• [YOUR ASSIGNMENT]: Set down exactly the lines below, starting at the one that contains "Check the second" and ending at the one that contains "Task: Tap the pencil Edit icon", with both of those lines included and nothing else.

··········

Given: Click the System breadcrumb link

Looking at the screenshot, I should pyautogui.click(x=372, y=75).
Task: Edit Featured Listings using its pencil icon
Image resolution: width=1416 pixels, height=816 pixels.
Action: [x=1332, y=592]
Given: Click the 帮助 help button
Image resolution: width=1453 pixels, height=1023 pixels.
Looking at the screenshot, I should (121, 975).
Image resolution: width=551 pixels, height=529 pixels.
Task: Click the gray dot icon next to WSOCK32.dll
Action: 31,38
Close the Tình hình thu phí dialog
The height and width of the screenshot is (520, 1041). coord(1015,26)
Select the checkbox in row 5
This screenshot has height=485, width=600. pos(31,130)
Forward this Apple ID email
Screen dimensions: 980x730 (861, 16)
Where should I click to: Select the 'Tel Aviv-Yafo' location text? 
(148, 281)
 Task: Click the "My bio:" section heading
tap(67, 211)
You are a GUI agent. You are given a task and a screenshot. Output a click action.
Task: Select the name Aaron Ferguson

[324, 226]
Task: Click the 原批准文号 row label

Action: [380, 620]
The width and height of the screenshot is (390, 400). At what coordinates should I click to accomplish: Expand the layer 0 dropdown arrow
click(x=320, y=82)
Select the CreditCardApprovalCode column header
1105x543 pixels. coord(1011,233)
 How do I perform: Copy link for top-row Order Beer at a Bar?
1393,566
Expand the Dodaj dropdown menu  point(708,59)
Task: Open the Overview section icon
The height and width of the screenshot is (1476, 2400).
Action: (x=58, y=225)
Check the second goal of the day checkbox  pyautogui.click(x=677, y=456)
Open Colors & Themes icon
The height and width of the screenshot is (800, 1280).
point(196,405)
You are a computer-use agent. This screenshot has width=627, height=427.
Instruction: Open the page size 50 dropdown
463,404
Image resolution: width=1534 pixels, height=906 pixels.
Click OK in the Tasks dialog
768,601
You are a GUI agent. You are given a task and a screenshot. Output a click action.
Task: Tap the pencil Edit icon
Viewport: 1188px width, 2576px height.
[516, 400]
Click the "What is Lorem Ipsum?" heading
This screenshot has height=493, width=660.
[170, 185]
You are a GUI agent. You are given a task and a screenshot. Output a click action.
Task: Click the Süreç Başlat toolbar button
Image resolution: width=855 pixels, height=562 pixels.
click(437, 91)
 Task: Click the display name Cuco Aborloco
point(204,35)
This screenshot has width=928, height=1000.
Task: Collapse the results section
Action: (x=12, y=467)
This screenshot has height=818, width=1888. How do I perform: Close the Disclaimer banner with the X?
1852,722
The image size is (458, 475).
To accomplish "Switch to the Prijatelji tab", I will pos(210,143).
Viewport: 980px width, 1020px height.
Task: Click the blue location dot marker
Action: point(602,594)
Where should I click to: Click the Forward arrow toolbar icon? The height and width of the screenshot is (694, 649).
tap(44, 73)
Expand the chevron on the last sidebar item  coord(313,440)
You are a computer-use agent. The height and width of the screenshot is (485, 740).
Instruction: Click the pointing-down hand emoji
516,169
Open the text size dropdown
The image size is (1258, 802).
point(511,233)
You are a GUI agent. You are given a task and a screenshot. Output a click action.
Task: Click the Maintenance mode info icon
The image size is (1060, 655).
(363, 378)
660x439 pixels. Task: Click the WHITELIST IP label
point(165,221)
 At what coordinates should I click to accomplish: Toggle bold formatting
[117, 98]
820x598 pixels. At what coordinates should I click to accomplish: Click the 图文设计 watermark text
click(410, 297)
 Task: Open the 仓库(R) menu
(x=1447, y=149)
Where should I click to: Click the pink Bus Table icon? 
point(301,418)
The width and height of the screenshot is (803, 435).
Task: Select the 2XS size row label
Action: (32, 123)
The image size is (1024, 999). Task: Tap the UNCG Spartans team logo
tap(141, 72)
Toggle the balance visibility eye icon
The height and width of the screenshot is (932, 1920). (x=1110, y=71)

··········

• [RESULT]:
Check the second goal of the day checkbox  pyautogui.click(x=677, y=456)
Open Colors & Themes icon
The height and width of the screenshot is (800, 1280).
point(196,405)
You are a computer-use agent. This screenshot has width=627, height=427.
Instruction: Open the page size 50 dropdown
463,404
Image resolution: width=1534 pixels, height=906 pixels.
Click OK in the Tasks dialog
768,601
You are a GUI agent. You are given a task and a screenshot. Output a click action.
Task: Tap the pencil Edit icon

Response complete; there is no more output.